Why Birth to Age 3
Why focus attention on the first three years of life?
…because early childhood experiences - good and bad - have lifelong effects.
Researchers, including Nobel Prize winner James Heckman, have found that disadvantaged children who receive quality early childhood education:
- Achieve greater literacy
- Receive higher grades
- Are more likely to graduate from high school
- Are less likely to commit a crime
- Have fewer teen pregnancies
Research by Heckman and others shows the importance of birth to age 3
- By age 3, the brain has developed to 80% of its adult volume. Early education - or the lack of it - correlates with significantly higher or lower IQ scores for children tested at age 5, a difference which is still valid at age 21.
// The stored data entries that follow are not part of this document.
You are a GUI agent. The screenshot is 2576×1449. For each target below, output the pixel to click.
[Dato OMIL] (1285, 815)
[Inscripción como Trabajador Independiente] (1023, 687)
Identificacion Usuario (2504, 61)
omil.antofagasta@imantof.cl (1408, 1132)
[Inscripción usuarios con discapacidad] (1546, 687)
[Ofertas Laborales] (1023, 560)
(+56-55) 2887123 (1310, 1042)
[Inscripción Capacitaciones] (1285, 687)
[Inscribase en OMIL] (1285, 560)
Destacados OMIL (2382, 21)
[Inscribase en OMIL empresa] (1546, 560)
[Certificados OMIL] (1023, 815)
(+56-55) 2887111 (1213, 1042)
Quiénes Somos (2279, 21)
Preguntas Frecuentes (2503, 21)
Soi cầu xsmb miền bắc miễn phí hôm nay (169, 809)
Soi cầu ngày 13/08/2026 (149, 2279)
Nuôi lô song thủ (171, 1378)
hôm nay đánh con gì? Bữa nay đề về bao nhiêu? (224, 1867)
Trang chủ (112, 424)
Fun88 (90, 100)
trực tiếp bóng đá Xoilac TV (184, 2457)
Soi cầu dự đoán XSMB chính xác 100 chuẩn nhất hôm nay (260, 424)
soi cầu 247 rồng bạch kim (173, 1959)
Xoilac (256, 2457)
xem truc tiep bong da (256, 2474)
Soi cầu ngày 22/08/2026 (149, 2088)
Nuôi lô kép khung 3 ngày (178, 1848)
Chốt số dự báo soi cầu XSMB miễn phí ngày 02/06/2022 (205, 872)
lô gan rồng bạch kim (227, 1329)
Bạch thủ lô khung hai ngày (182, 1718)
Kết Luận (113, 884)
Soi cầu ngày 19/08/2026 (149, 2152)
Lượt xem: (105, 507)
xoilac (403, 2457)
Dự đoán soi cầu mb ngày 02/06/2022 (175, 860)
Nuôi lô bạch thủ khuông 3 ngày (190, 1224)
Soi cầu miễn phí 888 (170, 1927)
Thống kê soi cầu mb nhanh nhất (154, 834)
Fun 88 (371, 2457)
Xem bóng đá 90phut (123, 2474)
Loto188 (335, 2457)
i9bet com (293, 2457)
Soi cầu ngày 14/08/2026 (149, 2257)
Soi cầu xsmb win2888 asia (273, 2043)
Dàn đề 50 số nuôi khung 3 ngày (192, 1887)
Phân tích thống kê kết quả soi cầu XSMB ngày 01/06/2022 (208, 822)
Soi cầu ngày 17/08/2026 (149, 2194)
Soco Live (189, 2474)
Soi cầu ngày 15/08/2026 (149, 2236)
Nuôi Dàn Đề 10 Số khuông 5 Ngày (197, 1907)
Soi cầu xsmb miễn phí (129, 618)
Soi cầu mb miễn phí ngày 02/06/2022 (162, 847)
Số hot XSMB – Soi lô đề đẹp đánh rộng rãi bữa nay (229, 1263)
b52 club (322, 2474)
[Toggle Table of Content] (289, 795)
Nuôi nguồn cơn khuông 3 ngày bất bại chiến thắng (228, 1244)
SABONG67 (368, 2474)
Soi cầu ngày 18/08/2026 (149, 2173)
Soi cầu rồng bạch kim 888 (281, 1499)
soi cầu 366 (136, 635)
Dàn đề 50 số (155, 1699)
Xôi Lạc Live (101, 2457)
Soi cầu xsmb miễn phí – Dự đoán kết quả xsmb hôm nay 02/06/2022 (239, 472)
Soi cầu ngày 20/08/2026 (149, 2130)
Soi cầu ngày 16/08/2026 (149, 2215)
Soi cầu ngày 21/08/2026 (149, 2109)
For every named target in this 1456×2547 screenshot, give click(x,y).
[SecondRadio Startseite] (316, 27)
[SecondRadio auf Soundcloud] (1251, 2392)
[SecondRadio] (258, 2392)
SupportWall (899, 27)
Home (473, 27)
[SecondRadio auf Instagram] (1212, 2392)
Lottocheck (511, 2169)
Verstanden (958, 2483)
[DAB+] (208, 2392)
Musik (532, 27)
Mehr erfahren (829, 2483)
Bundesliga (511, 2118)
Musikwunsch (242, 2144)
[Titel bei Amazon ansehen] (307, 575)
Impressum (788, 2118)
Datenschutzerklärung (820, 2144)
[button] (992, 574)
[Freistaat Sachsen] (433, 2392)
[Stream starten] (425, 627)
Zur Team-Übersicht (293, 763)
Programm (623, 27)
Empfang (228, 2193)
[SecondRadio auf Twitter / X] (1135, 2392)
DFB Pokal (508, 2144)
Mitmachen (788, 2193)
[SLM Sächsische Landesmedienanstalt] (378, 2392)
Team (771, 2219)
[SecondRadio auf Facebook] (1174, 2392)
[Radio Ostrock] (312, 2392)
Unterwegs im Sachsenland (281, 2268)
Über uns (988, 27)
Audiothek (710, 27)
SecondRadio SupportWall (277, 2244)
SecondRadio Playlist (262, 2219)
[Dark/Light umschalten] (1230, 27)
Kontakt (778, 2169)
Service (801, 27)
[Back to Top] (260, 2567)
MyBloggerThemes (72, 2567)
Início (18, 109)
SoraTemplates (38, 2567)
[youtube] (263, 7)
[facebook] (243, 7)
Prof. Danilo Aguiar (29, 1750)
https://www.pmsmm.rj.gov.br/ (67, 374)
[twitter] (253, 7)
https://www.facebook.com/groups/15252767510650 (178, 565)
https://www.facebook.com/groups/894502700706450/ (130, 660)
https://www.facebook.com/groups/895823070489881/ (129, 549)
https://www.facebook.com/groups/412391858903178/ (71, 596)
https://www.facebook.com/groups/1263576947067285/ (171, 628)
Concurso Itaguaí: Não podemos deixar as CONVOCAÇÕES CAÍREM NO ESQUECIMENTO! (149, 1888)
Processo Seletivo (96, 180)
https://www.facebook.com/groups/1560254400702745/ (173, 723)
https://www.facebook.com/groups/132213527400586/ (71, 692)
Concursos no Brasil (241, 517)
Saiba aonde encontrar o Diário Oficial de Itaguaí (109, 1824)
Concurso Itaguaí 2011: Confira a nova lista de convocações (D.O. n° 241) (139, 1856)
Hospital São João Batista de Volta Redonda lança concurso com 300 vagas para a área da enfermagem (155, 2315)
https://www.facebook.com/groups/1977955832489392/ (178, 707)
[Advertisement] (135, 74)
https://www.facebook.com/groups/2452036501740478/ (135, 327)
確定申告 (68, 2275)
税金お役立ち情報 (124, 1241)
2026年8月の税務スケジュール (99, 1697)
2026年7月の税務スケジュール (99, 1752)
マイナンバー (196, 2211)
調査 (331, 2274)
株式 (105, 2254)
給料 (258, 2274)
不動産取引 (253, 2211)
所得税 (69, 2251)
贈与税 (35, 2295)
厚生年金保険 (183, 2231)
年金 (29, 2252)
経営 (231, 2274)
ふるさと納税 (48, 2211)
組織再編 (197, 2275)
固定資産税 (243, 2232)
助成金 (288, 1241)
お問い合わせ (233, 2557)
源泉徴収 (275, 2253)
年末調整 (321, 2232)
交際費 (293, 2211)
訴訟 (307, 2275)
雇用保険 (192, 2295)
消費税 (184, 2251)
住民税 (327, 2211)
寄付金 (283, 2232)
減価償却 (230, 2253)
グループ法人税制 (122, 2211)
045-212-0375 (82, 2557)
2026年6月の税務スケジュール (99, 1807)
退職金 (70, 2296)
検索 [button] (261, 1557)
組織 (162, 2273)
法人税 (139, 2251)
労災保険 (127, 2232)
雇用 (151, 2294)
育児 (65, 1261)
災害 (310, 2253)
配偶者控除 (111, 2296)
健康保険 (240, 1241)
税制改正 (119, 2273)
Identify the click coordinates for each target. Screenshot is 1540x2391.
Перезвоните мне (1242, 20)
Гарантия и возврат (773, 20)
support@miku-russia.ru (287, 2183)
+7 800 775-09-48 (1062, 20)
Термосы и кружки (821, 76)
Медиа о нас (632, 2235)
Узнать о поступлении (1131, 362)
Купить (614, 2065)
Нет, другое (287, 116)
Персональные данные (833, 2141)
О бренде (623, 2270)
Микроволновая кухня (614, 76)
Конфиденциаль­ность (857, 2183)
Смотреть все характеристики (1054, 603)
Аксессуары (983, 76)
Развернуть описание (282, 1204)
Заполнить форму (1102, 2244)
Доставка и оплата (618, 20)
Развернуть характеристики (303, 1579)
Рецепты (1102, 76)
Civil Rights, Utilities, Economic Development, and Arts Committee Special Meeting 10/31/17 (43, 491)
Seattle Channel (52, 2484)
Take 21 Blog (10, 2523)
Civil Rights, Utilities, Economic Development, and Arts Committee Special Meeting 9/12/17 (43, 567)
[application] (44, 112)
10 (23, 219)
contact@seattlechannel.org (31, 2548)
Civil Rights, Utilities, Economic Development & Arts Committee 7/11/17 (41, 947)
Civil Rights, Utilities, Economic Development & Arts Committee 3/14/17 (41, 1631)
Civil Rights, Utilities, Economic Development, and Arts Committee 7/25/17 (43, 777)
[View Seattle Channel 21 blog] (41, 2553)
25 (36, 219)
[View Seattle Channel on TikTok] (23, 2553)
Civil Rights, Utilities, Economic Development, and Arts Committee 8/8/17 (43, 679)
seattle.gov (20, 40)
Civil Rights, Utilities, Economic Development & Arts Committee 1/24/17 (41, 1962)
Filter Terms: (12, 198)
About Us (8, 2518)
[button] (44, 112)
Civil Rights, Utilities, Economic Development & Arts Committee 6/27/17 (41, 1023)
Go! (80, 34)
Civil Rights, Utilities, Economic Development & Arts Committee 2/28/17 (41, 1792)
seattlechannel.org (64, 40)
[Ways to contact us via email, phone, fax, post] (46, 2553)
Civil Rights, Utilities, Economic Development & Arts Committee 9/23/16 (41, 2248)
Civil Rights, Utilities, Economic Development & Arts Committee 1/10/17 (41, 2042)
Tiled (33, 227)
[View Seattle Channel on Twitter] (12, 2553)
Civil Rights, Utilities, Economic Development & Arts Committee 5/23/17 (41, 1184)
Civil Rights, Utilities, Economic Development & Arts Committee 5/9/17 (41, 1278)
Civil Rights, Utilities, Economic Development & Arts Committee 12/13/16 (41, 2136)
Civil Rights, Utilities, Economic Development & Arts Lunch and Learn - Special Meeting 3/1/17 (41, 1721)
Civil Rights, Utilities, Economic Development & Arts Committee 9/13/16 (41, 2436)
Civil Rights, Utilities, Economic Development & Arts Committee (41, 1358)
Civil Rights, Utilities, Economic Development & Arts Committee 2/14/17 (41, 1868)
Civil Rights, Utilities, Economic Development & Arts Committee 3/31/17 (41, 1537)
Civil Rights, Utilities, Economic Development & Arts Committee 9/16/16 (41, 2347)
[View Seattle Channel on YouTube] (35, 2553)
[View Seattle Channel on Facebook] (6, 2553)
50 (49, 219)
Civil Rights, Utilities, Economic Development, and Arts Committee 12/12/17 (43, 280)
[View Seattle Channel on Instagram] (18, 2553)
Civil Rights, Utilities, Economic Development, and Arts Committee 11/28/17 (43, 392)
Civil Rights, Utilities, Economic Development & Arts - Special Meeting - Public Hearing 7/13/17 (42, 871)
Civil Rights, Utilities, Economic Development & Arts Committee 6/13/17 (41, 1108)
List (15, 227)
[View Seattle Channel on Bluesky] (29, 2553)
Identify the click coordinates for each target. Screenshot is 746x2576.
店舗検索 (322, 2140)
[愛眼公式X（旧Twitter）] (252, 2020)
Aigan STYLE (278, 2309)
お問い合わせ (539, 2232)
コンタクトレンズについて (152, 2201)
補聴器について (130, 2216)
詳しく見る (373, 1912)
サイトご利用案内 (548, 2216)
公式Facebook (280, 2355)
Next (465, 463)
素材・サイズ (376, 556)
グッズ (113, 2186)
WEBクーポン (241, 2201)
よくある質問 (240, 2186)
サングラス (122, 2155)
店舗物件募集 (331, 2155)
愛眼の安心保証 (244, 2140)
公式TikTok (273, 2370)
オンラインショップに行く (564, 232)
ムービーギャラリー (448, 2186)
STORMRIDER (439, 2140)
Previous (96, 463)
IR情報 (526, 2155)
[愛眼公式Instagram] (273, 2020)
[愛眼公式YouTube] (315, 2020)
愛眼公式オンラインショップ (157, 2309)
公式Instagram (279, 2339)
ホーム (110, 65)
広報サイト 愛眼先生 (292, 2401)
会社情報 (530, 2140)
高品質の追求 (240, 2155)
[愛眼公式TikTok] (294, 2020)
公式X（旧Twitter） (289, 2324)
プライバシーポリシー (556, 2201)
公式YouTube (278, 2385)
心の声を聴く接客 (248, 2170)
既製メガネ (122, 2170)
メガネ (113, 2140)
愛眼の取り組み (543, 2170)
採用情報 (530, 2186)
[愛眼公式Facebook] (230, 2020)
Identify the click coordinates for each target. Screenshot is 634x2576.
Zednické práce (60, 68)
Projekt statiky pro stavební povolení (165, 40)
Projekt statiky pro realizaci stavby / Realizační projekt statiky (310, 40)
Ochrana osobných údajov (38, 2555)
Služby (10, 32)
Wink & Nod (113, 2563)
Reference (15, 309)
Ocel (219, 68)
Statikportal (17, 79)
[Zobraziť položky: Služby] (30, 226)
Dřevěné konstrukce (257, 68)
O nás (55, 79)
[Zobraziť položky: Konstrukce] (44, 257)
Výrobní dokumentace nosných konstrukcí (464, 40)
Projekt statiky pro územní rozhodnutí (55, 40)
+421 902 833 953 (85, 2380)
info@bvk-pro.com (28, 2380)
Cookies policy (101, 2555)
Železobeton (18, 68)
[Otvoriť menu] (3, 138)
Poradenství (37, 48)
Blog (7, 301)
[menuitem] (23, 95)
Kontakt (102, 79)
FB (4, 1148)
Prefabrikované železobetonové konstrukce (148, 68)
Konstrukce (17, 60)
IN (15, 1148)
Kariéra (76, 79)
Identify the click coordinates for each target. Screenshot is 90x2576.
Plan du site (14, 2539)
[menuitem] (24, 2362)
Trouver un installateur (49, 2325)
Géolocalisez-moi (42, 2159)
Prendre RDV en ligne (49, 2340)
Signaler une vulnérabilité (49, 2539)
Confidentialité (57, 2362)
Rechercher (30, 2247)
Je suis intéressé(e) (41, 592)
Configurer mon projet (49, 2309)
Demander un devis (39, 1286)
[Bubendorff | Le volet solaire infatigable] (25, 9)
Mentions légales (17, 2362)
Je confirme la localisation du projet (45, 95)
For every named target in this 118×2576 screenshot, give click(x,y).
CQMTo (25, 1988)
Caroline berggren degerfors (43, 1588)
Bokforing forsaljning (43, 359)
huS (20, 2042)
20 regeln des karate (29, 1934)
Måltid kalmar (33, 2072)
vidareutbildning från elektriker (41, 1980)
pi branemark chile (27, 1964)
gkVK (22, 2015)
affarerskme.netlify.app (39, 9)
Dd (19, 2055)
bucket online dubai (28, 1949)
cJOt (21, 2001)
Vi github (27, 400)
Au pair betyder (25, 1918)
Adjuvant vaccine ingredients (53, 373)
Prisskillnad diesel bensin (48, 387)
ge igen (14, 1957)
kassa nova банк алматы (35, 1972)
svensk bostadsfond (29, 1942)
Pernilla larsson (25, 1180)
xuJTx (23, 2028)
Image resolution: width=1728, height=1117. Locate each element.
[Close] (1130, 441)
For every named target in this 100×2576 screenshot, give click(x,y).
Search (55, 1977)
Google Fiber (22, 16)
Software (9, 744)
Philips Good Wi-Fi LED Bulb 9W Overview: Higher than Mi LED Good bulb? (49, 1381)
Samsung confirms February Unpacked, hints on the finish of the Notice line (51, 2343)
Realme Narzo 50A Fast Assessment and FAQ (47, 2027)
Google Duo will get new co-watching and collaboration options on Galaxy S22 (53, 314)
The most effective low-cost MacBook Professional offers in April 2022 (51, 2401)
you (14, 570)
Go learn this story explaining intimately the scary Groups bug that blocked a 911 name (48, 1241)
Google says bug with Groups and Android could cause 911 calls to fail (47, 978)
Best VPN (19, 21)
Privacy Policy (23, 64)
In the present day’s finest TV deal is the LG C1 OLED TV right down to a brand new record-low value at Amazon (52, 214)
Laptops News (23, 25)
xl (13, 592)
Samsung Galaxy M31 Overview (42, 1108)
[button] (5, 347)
- Love and learning are intimately interwoven in the first three years of life. Early life experiences have a long-term impact on a child's emotional state, ability to socialize, and capacity to learn. Qualities including resilience, persistence, and the ability to work well with others - all key to success throughout life - are shaped by the earliest interactions.
- The effect of a parent's care - nurturing and stimulating or abusive and neglectful - lasts a lifetime. Children are most sensitive to both positive and negative influences between birth and age 3.
- The benefits of a good beginning extend through life, so they affect society as a whole. According to Heckman, a society's investment in early childhood more than pays for itself. He says, "Every dollar invested in high-quality early childhood education produces a 7 to 10 percent per annum return on investment.”
- Early experiences can translate into school readiness, academic success, and lifetime well-being. “Success builds upon success, " Heckman says.”When more children in a community are ready to learn, community-wide levels of human and social capital rise."